Rogue One — 7/10

ROGUE ONE: A STAR WARS STORY (2016, Gareth Edwards)

When Disney wrestled the Star Wars property out of the hands of George Lucas, fans of the franchise likely had mixed feelings (yay, new movies! boo, new creators) but I saw a good opportunity — give directors who had a sense of camera and character a chance to work in the confines of a big popcorn blockbuster and see what happens. JJ Abrams already proved he could do it, turning out A FORCE AWAKENS (better than anything Lucas directed), and now Edwards has done him even one better — he’s made a crackerjack action/war movie, cloaked it in a fanboy uniform, and served it to unsuspecting masses. It turned out to be a unique curiosity that may not be good for the franchise, but it’s a fine piece of entertainment.

For those of us who cringe at the whiny, annoying waste of space that is C-3PO, ROGUE ONE gives us salvation: a far different droid named K-2SO, who is a sarcastic asshole, and that’s my kind of robot. The K-2SO character also doses the franchise with a much-needed sense of humor; not that the films have lacked it necessarily (Harrison Ford in particular was always amusing), but the style of it has been a little wet and childish. Now there’s something biting about the comedy, which mixes well with what becomes an ultimately dark, fatalistic tale.

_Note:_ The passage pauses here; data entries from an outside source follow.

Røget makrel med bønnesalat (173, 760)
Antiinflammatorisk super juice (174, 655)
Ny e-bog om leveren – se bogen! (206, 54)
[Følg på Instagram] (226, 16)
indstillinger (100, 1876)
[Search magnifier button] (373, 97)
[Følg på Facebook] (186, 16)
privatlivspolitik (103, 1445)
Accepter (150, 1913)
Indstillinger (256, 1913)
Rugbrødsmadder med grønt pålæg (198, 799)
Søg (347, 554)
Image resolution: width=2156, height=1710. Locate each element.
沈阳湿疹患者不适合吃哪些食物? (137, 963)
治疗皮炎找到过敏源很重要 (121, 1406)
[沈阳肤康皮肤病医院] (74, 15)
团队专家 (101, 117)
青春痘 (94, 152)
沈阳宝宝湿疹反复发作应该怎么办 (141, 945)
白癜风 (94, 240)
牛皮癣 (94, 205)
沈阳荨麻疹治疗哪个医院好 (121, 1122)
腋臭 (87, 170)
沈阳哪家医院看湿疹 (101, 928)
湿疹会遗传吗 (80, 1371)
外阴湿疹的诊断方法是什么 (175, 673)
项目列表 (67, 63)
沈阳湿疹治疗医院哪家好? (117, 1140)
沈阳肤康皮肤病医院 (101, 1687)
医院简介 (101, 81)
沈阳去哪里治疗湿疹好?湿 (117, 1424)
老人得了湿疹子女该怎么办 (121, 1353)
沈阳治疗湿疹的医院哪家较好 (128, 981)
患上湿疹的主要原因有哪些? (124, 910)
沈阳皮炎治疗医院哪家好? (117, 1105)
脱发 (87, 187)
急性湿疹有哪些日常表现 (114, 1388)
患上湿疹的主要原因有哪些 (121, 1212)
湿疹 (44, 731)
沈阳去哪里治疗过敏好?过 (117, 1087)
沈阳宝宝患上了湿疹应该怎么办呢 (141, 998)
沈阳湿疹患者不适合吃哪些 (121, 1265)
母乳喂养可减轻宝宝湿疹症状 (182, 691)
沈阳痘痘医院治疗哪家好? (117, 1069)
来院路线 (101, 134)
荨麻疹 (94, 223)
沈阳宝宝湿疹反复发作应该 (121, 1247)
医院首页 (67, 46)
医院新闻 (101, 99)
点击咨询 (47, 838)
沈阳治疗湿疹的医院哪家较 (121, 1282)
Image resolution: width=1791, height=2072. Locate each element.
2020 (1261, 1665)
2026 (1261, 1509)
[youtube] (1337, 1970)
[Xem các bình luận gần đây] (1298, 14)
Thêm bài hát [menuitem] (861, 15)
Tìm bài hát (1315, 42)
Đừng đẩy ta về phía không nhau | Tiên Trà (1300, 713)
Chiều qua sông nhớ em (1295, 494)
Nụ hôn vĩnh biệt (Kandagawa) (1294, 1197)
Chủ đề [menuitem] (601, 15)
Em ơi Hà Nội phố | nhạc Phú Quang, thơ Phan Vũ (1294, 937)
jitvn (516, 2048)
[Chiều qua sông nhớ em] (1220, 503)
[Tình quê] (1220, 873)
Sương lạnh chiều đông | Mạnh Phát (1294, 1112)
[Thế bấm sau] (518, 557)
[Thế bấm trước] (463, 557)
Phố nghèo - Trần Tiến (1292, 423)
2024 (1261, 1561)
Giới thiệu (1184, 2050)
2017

After a confusing first 15 minutes that cross-cuts at an insane pace and introduces new characters every 90 seconds, ROGUE ONE eventually streamlines its narrative and sets up the mission that dominates the back half of the film. During the first half, it continues to build up (I won’t say develop, because they’re still kind of thin and one-dimensional) characters that are likable and well-acted. Even if it feels like a boardroom filled with white guys took a sensitivity class and stocked the film with a diverse cast out of punishment, that’s good for audiences — the likes of Diego Luna, Riz Ahmed, Felicity Jones, and Forest Whitaker are as good as the series has ever given us (save maybe for Ford, Guinness, and Boyega), and then there’s Donnie Yen being a badass. The battle climax takes place during the day, so we get brightly lit composite shots and action we can see — a terrific antidote to the black-drenched space battles that marred so many previous entries. And the political subtext (I do think it’s there, even though it clearly couldn’t have been intended to directly respond to the liberal outcry over the catastrophic election of a pompous, fascistic demagogue) weighs down the stakes to where they do mean something.

There are apparently a lot of callbacks and references to previous Star Wars movies in here that I missed (even though I’ve seen them a few times, they go in one eye and out the other; nearly impossible to remember), so perhaps I wasn’t as bothered by the desperation as much as a fan would be. I also don’t care about CG being used to make someone young (it’s usually creepy, but so is plenty of stuff). So if a fan wants to criticize ROGUE ONE as if it’s trampling on sacred ground, good for them — but for me this is ground that had too many potholes and needed some good pavement.